Saved entries:
++++++++++
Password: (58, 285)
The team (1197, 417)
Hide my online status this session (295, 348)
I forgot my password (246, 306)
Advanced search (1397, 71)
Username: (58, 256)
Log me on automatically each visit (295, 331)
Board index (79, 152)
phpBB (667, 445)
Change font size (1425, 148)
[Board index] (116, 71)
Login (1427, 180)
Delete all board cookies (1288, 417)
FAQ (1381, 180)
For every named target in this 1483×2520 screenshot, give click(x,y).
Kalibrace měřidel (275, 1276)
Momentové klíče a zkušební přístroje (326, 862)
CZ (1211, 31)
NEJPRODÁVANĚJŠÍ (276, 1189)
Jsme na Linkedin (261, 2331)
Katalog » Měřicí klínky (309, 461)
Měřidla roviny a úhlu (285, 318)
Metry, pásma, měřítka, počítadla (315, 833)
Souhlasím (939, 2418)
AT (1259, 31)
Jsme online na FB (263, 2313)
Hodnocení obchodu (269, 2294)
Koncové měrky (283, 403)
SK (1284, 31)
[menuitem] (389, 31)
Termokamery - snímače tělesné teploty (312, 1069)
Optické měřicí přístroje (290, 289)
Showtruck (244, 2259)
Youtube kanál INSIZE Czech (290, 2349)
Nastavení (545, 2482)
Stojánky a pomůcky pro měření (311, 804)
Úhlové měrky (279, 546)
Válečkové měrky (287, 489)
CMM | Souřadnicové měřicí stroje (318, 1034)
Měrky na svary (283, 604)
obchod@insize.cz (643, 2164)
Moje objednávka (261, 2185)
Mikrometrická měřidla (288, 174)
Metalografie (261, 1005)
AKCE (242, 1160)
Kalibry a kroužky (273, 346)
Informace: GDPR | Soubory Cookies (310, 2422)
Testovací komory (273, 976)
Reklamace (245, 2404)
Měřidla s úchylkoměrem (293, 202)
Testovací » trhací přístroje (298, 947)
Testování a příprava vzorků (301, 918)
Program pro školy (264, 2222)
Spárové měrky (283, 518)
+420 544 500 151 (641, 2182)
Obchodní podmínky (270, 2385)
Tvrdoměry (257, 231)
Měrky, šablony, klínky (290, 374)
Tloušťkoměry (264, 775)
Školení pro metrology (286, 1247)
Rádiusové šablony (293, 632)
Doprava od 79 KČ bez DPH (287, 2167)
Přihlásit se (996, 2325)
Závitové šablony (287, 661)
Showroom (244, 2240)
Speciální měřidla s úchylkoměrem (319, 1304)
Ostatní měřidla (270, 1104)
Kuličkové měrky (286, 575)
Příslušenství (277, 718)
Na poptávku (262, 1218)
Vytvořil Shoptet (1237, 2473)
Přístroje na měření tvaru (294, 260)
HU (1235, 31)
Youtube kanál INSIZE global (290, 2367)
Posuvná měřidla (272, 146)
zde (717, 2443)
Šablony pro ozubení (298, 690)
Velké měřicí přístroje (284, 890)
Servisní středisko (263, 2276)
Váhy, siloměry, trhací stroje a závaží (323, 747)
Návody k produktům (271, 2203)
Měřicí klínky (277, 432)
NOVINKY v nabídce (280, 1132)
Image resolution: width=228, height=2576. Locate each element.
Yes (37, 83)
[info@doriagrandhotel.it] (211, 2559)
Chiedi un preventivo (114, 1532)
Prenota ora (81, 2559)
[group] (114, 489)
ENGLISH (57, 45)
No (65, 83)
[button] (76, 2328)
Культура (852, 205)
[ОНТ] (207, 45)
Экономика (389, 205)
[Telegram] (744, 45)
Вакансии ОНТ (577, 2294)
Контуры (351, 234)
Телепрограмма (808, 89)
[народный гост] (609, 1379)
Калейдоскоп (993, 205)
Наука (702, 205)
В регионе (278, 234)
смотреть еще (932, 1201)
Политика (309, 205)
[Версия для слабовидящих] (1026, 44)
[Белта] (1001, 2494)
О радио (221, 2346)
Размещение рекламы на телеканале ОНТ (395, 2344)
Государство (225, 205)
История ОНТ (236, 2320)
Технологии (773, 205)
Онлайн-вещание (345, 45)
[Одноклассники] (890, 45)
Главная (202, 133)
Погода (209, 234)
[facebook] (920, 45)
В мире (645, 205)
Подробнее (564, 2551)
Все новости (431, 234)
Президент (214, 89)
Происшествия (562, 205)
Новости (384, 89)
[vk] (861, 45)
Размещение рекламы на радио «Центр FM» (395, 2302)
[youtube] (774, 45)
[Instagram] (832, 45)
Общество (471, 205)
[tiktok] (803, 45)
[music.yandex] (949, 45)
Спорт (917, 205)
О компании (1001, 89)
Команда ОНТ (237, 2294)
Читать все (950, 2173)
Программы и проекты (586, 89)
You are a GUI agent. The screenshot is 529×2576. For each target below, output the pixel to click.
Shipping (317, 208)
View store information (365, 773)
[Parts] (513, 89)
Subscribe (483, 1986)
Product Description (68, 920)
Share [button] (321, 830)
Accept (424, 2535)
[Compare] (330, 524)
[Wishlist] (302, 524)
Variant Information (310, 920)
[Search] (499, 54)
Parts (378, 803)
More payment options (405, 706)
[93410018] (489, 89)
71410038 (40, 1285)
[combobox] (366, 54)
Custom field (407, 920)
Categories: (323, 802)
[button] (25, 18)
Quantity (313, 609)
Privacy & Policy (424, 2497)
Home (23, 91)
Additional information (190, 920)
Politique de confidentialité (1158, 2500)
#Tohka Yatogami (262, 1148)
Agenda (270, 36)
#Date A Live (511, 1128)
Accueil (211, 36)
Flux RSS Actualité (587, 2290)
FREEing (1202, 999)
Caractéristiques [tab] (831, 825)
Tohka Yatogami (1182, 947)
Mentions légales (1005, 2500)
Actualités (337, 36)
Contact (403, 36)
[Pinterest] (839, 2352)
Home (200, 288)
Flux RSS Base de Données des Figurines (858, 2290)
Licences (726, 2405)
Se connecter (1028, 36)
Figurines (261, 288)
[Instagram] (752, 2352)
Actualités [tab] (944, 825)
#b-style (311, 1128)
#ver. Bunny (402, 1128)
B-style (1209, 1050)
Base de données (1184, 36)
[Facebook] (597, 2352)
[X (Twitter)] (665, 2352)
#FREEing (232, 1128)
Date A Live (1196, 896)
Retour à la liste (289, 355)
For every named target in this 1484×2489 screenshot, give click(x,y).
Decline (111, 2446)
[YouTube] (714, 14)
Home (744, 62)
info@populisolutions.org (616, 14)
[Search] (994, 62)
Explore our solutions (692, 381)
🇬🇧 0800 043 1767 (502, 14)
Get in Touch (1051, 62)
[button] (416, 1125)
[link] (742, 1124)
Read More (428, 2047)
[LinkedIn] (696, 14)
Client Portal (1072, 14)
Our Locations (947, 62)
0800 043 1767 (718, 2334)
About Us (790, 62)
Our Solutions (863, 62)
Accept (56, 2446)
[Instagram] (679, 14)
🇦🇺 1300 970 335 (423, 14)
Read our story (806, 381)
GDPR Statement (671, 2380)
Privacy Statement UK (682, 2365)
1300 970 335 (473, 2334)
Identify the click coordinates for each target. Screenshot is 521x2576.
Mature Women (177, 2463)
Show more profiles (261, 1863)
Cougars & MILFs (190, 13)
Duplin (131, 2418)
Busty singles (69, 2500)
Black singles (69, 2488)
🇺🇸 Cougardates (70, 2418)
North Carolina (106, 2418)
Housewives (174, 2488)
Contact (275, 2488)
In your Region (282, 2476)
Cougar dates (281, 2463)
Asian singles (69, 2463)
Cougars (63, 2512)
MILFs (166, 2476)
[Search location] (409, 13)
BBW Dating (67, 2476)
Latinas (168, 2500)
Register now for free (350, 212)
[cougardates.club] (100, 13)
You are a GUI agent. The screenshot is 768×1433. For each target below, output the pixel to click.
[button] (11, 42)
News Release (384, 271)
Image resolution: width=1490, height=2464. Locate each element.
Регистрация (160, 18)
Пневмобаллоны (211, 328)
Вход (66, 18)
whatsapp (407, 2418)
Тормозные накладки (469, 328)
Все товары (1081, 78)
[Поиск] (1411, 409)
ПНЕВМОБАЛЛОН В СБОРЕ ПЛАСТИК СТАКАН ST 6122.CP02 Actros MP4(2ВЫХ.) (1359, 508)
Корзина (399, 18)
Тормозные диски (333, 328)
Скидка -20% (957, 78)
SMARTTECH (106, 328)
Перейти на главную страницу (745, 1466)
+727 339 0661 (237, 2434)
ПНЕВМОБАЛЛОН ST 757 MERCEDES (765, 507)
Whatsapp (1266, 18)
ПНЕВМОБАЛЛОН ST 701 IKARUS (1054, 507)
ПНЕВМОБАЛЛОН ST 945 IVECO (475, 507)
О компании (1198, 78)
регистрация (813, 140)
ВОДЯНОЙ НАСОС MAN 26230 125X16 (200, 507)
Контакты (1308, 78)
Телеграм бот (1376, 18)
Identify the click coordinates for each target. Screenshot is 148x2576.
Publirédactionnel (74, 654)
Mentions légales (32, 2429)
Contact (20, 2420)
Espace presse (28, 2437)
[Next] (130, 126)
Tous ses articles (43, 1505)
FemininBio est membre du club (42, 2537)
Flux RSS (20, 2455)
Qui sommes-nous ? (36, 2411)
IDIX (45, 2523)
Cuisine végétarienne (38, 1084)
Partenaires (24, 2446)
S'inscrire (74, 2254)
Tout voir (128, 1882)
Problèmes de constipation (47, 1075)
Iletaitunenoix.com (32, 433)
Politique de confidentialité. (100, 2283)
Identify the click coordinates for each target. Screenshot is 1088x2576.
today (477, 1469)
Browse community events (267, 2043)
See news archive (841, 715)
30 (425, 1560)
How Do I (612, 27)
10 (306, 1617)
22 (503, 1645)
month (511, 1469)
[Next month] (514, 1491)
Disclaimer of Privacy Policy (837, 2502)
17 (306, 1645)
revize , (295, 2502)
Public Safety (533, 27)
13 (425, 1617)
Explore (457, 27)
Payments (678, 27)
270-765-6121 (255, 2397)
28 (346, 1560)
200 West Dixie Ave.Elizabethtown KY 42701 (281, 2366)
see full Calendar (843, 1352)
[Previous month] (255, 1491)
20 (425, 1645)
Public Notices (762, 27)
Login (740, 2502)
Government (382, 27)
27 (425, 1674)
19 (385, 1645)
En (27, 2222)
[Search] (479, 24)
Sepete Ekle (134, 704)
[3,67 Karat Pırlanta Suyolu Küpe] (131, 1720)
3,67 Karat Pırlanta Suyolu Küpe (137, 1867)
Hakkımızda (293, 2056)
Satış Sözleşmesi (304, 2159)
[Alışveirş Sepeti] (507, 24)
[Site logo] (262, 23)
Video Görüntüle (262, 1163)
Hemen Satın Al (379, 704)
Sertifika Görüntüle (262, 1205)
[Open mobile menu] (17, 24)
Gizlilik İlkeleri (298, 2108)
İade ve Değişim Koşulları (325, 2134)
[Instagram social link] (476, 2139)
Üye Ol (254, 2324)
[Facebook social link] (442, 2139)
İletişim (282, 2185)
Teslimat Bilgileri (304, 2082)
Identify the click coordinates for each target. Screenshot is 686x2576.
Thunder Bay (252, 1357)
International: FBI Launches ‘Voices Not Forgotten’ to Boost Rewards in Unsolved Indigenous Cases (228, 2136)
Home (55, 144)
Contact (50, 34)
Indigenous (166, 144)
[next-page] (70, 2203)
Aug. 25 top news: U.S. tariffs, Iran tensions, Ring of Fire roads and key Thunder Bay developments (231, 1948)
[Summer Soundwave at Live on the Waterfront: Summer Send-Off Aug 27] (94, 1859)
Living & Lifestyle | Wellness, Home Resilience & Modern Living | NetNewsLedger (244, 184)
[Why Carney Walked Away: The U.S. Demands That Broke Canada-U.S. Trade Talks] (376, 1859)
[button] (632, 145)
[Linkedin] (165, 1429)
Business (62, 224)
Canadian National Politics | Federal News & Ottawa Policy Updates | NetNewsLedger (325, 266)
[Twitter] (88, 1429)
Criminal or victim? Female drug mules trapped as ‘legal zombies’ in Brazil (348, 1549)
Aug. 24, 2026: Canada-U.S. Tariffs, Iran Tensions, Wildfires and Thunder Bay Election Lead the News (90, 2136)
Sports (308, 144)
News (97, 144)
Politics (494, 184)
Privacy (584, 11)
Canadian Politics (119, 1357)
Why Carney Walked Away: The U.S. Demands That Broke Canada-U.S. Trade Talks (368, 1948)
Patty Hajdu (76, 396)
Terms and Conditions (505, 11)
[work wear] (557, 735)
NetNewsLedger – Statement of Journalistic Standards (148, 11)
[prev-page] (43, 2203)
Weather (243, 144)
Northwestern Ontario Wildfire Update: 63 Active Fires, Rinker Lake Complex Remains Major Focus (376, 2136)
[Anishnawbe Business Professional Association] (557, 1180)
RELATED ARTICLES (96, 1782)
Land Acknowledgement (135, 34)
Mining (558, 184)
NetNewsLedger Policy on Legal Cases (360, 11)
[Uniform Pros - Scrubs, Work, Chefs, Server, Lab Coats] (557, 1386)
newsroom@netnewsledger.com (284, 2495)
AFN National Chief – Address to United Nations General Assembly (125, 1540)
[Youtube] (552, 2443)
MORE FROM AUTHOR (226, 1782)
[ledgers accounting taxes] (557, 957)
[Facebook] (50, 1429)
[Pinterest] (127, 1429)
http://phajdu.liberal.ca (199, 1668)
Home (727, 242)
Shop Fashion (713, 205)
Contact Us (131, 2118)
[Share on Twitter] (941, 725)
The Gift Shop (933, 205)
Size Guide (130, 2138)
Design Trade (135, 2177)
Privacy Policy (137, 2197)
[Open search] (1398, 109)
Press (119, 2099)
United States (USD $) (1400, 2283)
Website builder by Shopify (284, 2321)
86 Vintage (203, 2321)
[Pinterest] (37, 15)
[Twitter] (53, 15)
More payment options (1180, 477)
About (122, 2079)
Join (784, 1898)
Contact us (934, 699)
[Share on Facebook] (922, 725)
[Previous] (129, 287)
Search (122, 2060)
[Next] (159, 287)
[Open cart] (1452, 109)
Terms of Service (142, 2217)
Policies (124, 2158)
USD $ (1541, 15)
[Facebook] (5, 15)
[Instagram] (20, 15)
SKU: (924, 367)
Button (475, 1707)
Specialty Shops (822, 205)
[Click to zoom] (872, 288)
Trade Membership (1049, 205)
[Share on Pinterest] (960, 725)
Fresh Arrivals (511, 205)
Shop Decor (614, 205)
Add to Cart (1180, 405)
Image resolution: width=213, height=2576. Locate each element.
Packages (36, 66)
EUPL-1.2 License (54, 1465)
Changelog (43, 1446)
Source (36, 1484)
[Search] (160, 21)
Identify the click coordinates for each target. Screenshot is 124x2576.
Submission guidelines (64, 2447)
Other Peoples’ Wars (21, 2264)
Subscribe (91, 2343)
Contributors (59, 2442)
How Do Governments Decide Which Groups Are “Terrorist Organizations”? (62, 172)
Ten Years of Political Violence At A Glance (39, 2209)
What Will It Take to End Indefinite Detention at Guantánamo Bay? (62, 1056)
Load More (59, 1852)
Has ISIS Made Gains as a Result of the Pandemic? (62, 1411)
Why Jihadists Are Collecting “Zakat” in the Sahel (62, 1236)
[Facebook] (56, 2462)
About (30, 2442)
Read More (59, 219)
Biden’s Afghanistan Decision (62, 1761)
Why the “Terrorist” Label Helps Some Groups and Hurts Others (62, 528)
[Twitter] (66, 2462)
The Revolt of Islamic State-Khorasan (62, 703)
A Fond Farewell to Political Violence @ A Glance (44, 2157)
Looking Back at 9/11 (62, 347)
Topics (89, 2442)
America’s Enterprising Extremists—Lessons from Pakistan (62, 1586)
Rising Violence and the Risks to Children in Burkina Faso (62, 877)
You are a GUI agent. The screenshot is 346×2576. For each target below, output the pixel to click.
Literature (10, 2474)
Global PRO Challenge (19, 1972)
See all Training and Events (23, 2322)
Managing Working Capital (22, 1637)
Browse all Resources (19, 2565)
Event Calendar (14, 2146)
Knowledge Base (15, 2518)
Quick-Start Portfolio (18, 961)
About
++++++++++
The response must hold only the lines above from the line with "Decline (111, 2446)" through the line with "Show more profiles (261, 1863)", each copied exactly, both ends kept.

Decline (111, 2446)
[YouTube] (714, 14)
Home (744, 62)
info@populisolutions.org (616, 14)
[Search] (994, 62)
Explore our solutions (692, 381)
🇬🇧 0800 043 1767 (502, 14)
Get in Touch (1051, 62)
[button] (416, 1125)
[link] (742, 1124)
Read More (428, 2047)
[LinkedIn] (696, 14)
Client Portal (1072, 14)
Our Locations (947, 62)
0800 043 1767 (718, 2334)
About Us (790, 62)
Our Solutions (863, 62)
Accept (56, 2446)
[Instagram] (679, 14)
🇦🇺 1300 970 335 (423, 14)
Read our story (806, 381)
GDPR Statement (671, 2380)
Privacy Statement UK (682, 2365)
1300 970 335 (473, 2334)
Identify the click coordinates for each target. Screenshot is 521x2576.
Mature Women (177, 2463)
Show more profiles (261, 1863)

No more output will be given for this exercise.